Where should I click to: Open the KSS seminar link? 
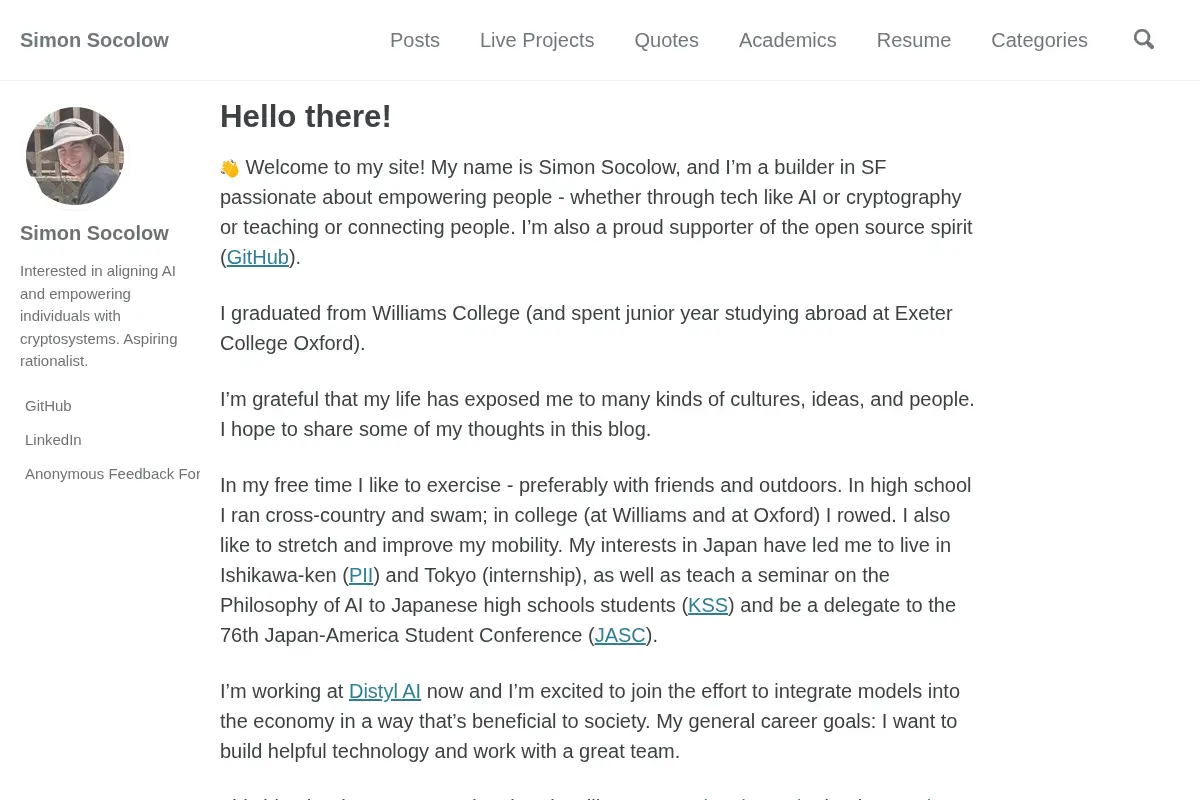tap(708, 605)
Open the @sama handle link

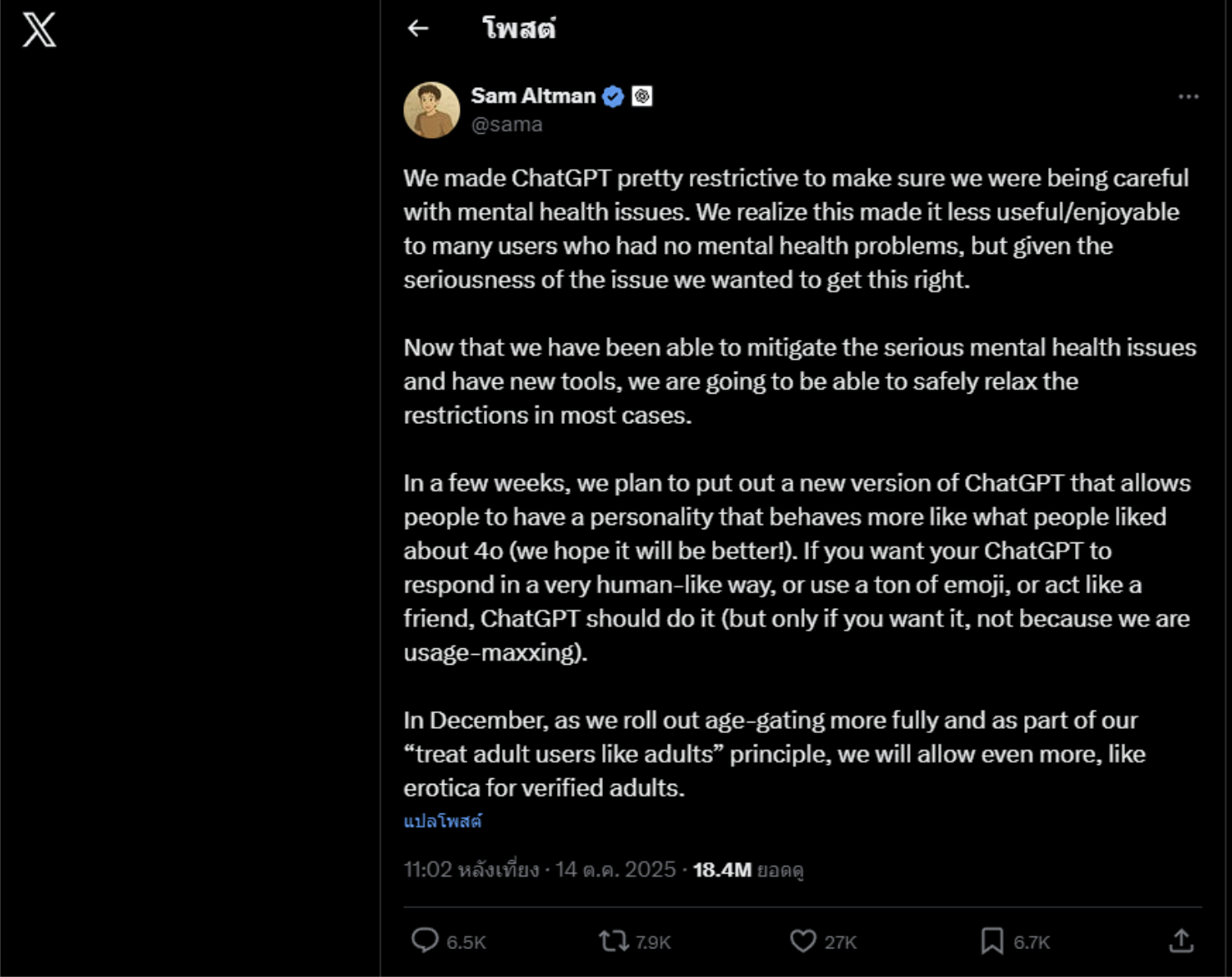pyautogui.click(x=506, y=125)
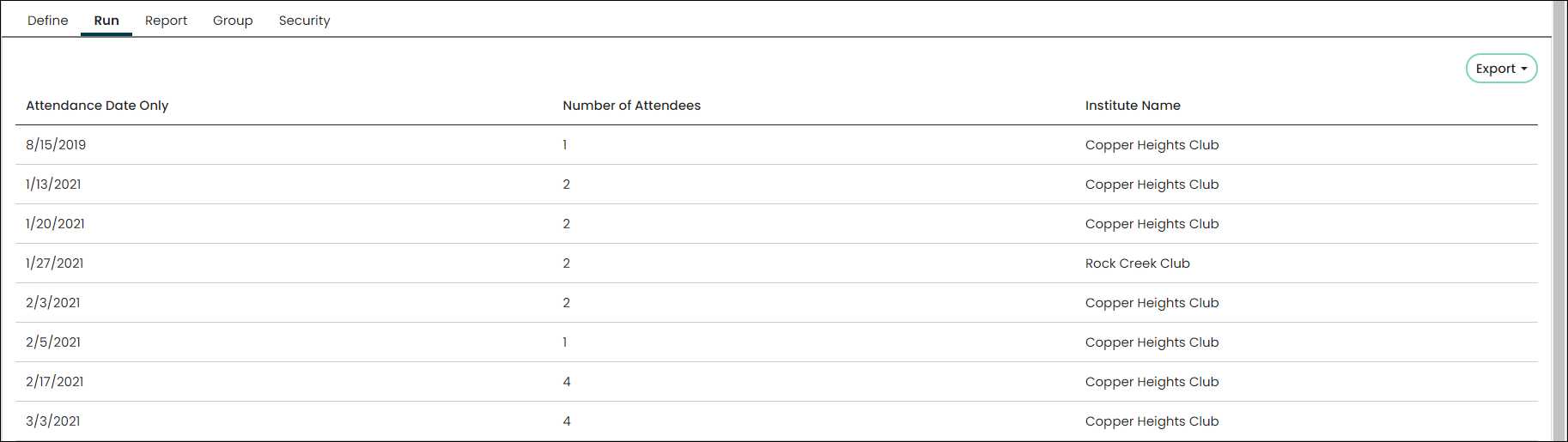Open attendee count link for 1/13/2021

(566, 185)
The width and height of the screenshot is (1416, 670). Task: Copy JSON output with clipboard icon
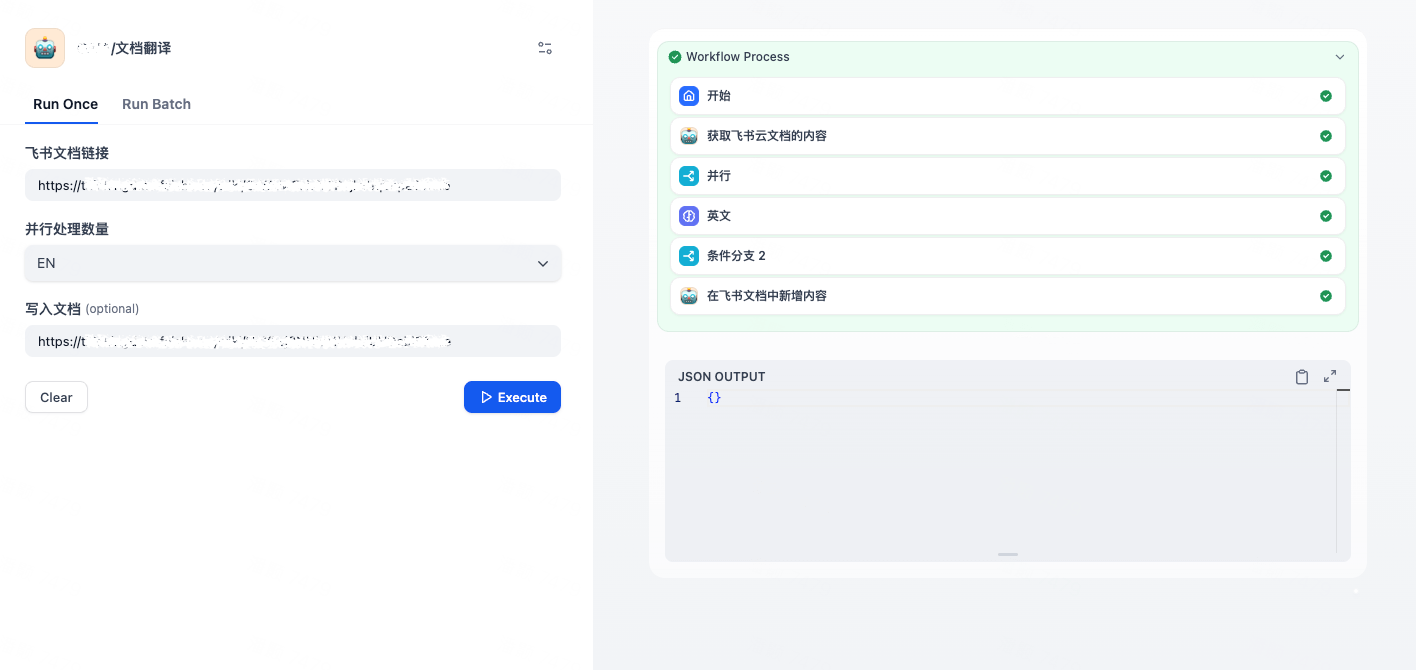(x=1301, y=377)
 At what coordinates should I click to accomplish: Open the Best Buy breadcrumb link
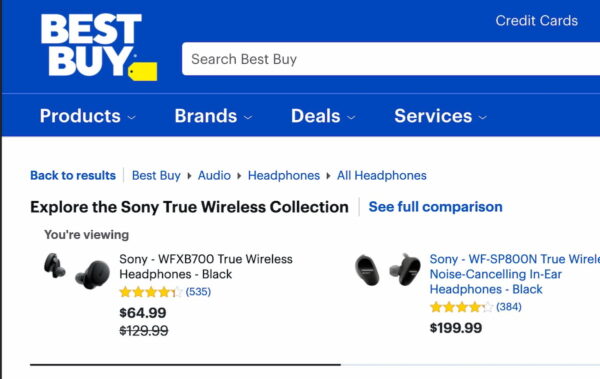click(156, 175)
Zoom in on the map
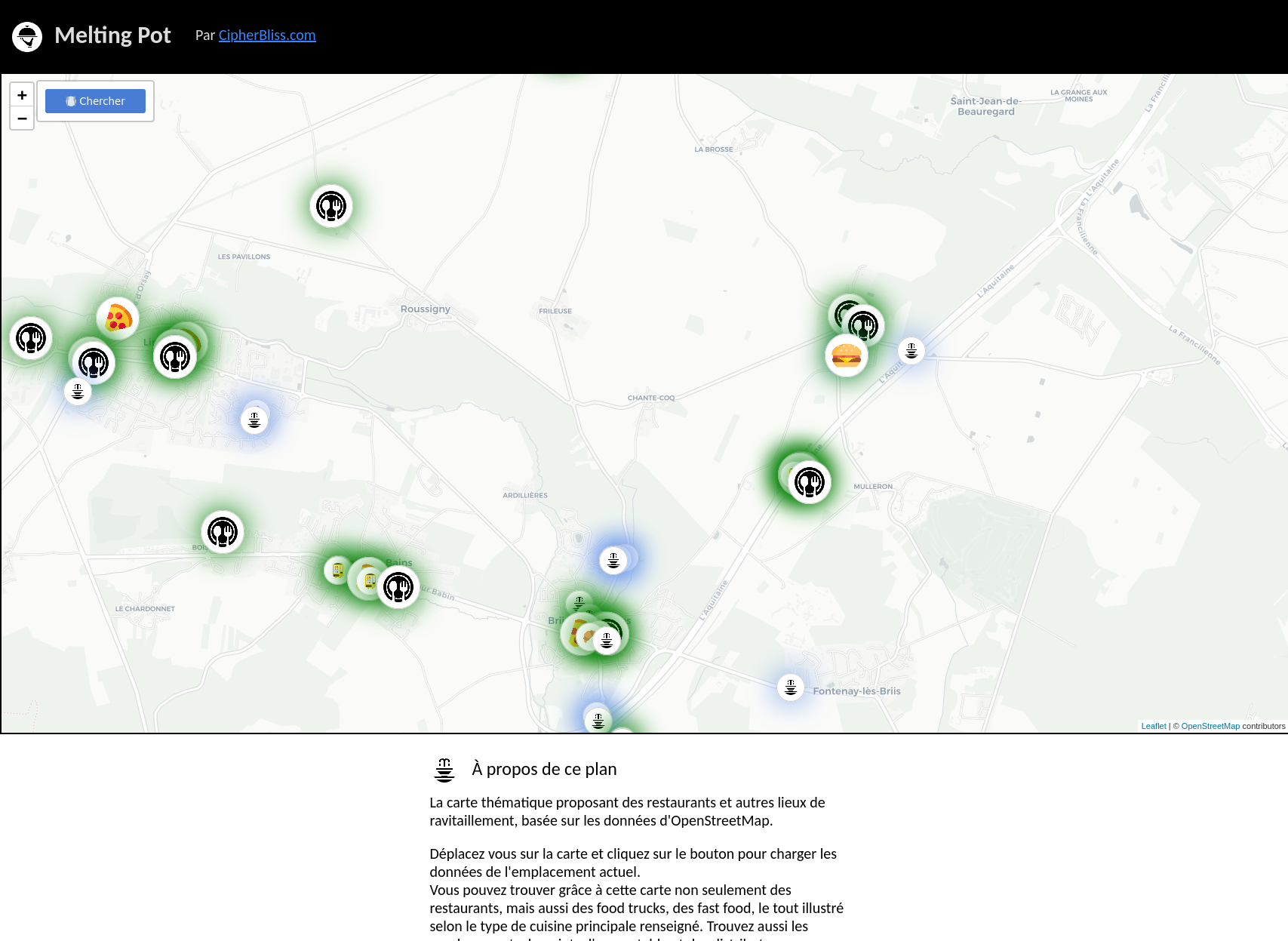Image resolution: width=1288 pixels, height=941 pixels. pos(22,95)
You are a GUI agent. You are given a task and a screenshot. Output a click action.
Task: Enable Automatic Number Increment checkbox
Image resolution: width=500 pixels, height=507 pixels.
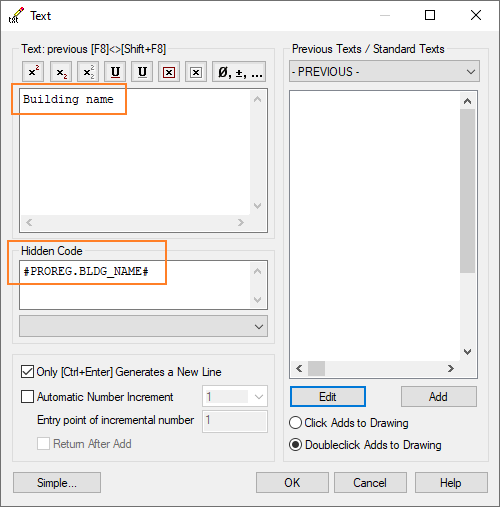[27, 397]
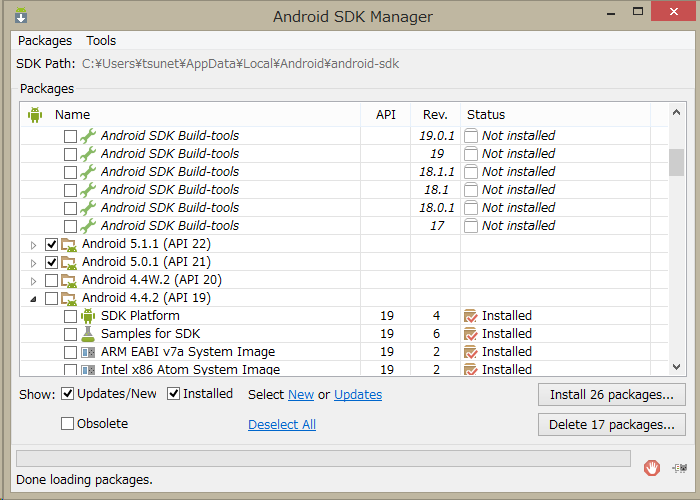Expand the Android 4.4W.2 (API 20) node
700x500 pixels.
click(x=33, y=280)
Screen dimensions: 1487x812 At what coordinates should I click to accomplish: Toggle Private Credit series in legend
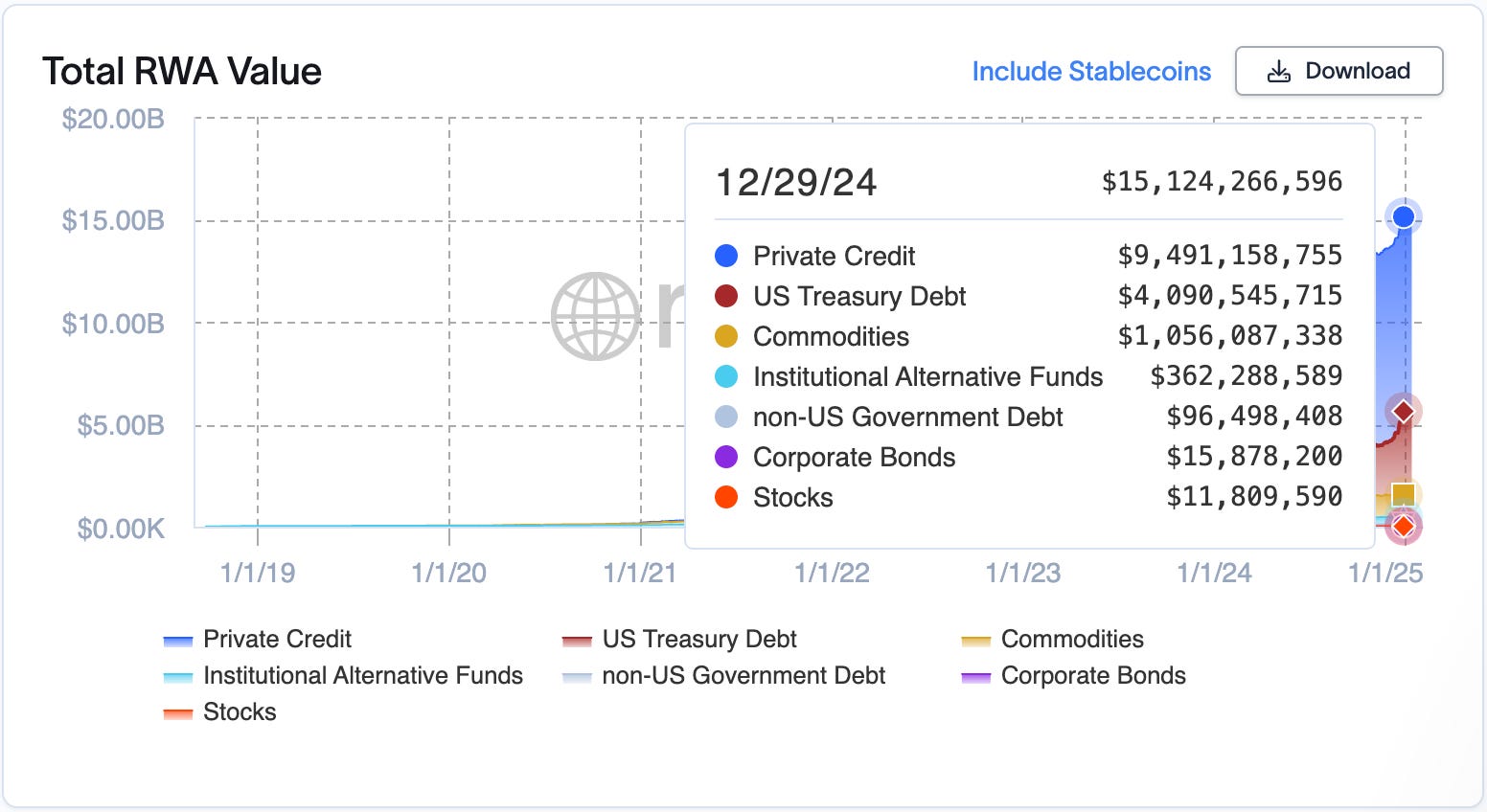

══════════

--- What you are asked to do ---
In the listing above, find the line containing "Open the @sama handle link" and the line containing "Task: Enable Automatic", then print exactly those two lines and every line between them, minus the pictures.

--- Result ---
Open the @sama handle link

pyautogui.click(x=506, y=125)
Open attendee count link for 1/13/2021

(566, 185)
The width and height of the screenshot is (1416, 670). Task: Copy JSON output with clipboard icon
(x=1301, y=377)
 At what coordinates should I click to accomplish: Open the Best Buy breadcrumb link
click(156, 175)
Zoom in on the map
Image resolution: width=1288 pixels, height=941 pixels. pos(22,95)
You are a GUI agent. You are given a task and a screenshot. Output a click action.
Task: Enable Automatic Number Increment checkbox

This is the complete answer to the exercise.